■ What to produce:
Nothing but the lines from the one that contains "Task: Pin the headphone results panel" to the end of the records should be printed, both ends included, exactly as given.

Data records
┄┄┄┄┄┄┄┄┄┄

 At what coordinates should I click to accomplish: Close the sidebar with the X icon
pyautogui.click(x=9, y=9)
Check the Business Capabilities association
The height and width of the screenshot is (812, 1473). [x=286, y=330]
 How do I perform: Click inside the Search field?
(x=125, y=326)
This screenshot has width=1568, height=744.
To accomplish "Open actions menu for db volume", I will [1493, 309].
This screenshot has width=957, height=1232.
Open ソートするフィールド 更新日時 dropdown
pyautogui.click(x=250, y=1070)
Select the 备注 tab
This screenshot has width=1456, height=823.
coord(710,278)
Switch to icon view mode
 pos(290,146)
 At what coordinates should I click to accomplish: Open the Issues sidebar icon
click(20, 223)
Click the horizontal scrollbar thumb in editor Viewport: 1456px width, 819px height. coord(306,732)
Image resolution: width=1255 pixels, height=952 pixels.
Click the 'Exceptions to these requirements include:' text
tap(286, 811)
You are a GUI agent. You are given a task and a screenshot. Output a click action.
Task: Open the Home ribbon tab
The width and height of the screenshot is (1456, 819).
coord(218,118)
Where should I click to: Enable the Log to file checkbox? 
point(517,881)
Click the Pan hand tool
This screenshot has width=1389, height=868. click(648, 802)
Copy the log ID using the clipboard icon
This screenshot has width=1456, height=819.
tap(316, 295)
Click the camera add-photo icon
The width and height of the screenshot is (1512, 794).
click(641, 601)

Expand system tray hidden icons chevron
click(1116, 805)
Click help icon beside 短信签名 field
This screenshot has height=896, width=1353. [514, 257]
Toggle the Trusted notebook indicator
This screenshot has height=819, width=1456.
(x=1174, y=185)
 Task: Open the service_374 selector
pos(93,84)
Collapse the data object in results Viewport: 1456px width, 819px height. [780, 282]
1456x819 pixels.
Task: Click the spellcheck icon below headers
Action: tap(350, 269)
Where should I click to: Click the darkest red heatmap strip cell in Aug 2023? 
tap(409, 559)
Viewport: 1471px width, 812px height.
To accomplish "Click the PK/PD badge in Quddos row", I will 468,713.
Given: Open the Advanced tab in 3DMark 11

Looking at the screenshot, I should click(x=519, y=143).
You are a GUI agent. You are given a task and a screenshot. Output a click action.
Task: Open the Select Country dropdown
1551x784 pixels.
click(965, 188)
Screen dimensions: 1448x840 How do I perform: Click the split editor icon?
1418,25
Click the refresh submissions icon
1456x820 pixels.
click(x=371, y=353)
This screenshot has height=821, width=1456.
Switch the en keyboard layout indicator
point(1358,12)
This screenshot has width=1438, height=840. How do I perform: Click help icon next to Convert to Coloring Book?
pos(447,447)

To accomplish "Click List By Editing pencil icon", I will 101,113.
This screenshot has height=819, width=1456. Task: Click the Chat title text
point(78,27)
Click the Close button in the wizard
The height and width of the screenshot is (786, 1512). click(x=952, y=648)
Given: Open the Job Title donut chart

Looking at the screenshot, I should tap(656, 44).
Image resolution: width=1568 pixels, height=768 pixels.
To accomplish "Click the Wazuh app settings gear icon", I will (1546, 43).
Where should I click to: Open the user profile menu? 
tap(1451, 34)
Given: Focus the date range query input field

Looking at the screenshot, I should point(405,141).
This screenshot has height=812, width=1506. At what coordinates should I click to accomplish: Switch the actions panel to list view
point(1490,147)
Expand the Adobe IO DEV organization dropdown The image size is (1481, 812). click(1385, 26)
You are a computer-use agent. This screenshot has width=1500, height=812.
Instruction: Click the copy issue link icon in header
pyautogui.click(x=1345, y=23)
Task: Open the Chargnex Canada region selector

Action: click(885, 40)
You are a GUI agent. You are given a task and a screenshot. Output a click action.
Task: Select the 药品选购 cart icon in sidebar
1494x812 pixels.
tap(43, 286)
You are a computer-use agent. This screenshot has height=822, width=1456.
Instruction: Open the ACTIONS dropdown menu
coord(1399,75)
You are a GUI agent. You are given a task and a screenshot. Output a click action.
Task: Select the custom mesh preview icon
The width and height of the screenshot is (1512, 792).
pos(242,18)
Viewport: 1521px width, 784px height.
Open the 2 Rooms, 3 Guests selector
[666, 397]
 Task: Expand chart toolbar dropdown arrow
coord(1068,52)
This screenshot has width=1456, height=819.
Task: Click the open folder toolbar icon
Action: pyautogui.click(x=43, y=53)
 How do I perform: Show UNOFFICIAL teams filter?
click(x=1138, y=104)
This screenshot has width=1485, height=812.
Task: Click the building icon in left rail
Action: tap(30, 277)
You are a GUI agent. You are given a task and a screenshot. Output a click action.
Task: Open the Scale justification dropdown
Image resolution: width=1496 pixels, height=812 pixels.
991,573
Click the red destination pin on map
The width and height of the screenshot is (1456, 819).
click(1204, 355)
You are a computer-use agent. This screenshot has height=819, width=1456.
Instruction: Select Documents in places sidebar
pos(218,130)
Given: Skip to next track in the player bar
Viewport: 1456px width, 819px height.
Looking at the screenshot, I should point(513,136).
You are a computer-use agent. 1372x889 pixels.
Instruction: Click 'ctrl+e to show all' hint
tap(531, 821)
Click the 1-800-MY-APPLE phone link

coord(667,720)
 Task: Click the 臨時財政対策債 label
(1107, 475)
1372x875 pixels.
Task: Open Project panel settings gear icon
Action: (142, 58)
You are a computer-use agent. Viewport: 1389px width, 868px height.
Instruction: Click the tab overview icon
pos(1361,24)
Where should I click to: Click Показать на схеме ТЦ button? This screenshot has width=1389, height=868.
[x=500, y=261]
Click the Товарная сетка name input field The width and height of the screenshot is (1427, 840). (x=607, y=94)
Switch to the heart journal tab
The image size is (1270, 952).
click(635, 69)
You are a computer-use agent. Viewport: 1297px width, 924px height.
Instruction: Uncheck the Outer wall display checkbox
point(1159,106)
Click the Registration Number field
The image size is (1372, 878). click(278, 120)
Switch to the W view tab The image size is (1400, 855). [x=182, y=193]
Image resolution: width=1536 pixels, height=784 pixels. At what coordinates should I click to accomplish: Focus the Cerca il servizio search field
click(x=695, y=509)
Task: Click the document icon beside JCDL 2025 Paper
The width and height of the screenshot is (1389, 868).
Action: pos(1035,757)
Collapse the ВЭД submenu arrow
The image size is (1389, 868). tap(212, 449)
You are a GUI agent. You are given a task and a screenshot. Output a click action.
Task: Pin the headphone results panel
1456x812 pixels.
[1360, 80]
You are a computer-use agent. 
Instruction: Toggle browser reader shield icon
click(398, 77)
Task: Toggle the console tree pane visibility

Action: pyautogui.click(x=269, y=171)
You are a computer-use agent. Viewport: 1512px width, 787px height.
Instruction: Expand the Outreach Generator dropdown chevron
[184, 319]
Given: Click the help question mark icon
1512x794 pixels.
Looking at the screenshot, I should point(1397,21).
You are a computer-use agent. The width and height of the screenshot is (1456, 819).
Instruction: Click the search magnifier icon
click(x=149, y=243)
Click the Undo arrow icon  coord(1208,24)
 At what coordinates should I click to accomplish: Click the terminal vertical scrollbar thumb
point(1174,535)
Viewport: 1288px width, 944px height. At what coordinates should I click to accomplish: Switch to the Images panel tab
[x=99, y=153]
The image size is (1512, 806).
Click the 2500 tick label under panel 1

┄┄┄┄┄┄┄┄┄┄

■ Response area:
Task: Pin the headphone results panel
1456x812 pixels.
[1360, 80]
You are a computer-use agent. 
Instruction: Toggle browser reader shield icon
click(398, 77)
Task: Toggle the console tree pane visibility

Action: pyautogui.click(x=269, y=171)
You are a computer-use agent. Viewport: 1512px width, 787px height.
Instruction: Expand the Outreach Generator dropdown chevron
[184, 319]
Given: Click the help question mark icon
1512x794 pixels.
Looking at the screenshot, I should point(1397,21).
You are a computer-use agent. The width and height of the screenshot is (1456, 819).
Instruction: Click the search magnifier icon
click(x=149, y=243)
Click the Undo arrow icon  coord(1208,24)
 At what coordinates should I click to accomplish: Click the terminal vertical scrollbar thumb
point(1174,535)
Viewport: 1288px width, 944px height. At what coordinates should I click to accomplish: Switch to the Images panel tab
[x=99, y=153]
The image size is (1512, 806).
Click the 2500 tick label under panel 1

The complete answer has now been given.